悉達(悉達多)太子とは釈迦の出家前の名で、太子の姿を絵に描く事はあるが、彫像で表わすのは誕生仏を除くとこの像位しか残っていない。古い時代の例として、薬師寺の三重塔の初層に置かれていた釈迦八相の群像中には、太子像があったかも知れない。
しかし、この太子像は単独像として造られた様である。この様な太子像を造る契機になったのは、聖徳太子像であろう。聖徳太子は日本仏教の祖師として、宗派の別無く尊崇され、その彫像もたくさん造られた。
この太子像が髪を美豆良に結った少年の姿に造られているのは、孝養像といわれる形式の聖徳太子像に倣ったからと思われる。
孝養像とは、父用明天皇の病気快復を祈る聖徳太子十六歳の時の姿を写した像である。聖徳太子の絵伝、画像、彫像は、釈迦の一生をテーマにした各種の作品に倣って造られたが、この太子像だけは、逆に聖徳太子像から影響を受けた事が考えられる。
院派に属する京都の仏師院智が、建長四年(1252)、に造った像である。平安時代の和様は影を潜め、服装や衣と袖の端を長く下に垂らすところに、中国宋時代の彫刻の影響が認められる。
「京都の仏像」 淡交社 1968年より
釈迦がまだ、迦毘羅城にあった時代の姿を表わしたもの。
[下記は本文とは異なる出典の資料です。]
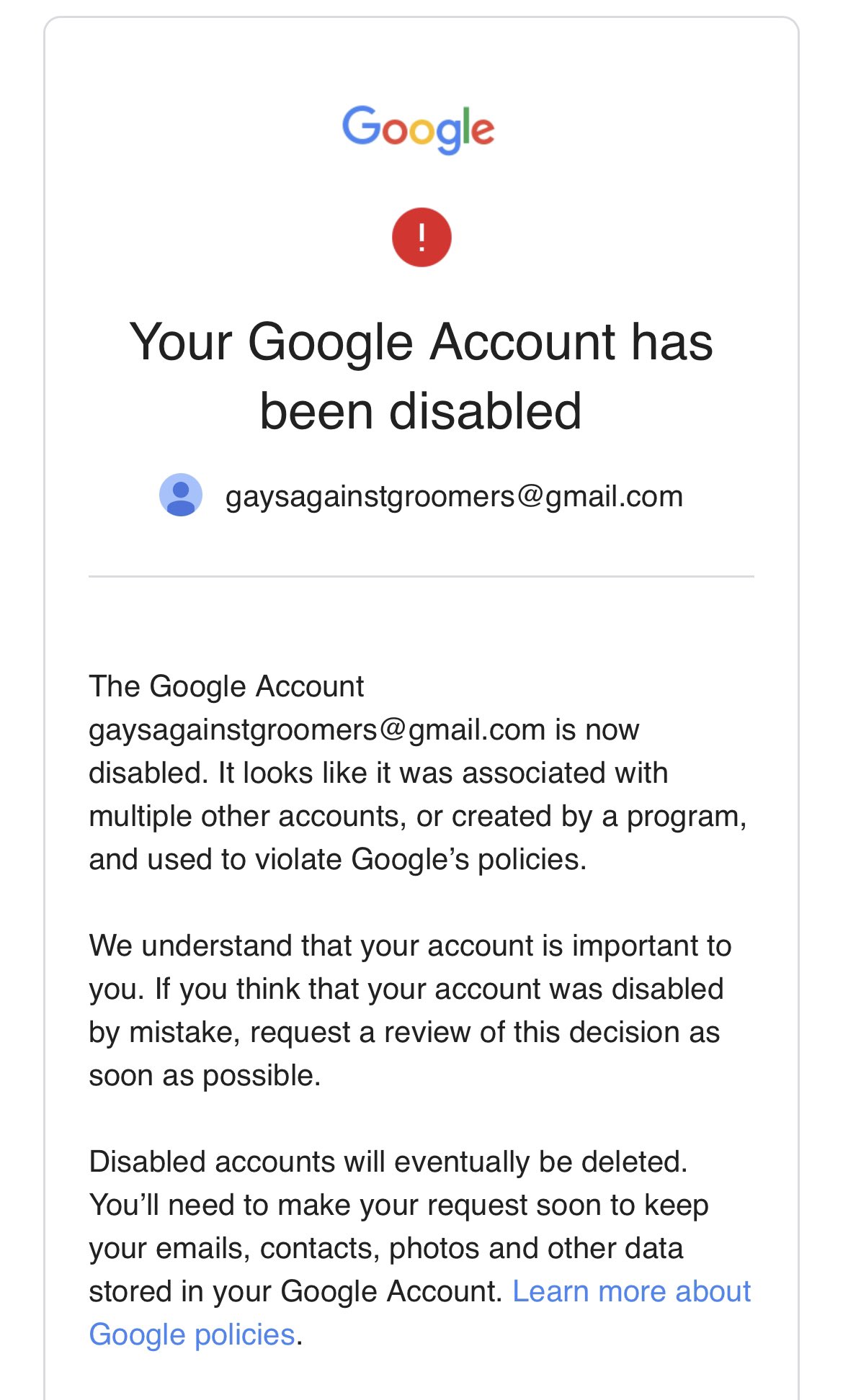843x1400 pixels.
Task: Click 'Disabled accounts will eventually be deleted' sentence
Action: (388, 1162)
像内に銘記があって、建長四年(1252)、大仏師法眼院智の造立と知られる。院智については、他に知られるところがないが、その名前から、院派仏師である事は間違いないであろう。
この像の肉どりには、院範の宝積寺十一面観音像に通じるおおらかさが認められるが、袖や足に掛かる衣の扱いは自由で変化に満ちており、この辺りには慶派の新風が取り入れられている。
「運慶と鎌倉彫刻」 小学館 1973年より
頭髪を美豆良に結い、右手は人差指だけをのばして臂を曲げ、左手は手の平を上にして膝の上に置く。釈迦の俗人であった時の名前、悉達太子とされているが、像形から見て、鎌倉時代に流行した、聖徳太子孝養像が原形にあるのであろう。
胎内文書によって建長四年(1252)、院派仏師の一人院智によって造立された事が知られる。仏師の院智については他に作例が残されていないが、当時三十三間堂の修造に院派仏師の主だった者は殆んど携わっており、あるいは留守をあずかるものであったのであろうか。
少なくとも仁和寺は、法金剛院の例を引くまでもなく、院派仏師とは近い関係にあったから、院智の作であることは無理はないが、この像は服制が唐様の為もあってかどちらかというと保守的な作風を守る院派の仏師としては、かなり思い切って宋風を取り入れているように思える。
つまり面相はやさしく、こまかで神経の行き届いた貴族的な所がある反面どこかに鎌倉時代らしい写実的な強さを漂わせ、著衣の襞の複雑な曲線のひるがえりも顕著である。
院派仏師の作例としてはこうした傾向は十四世紀に入るとはっきりとしてくるが、十三世紀の中頃のこの像のような例は珍しい。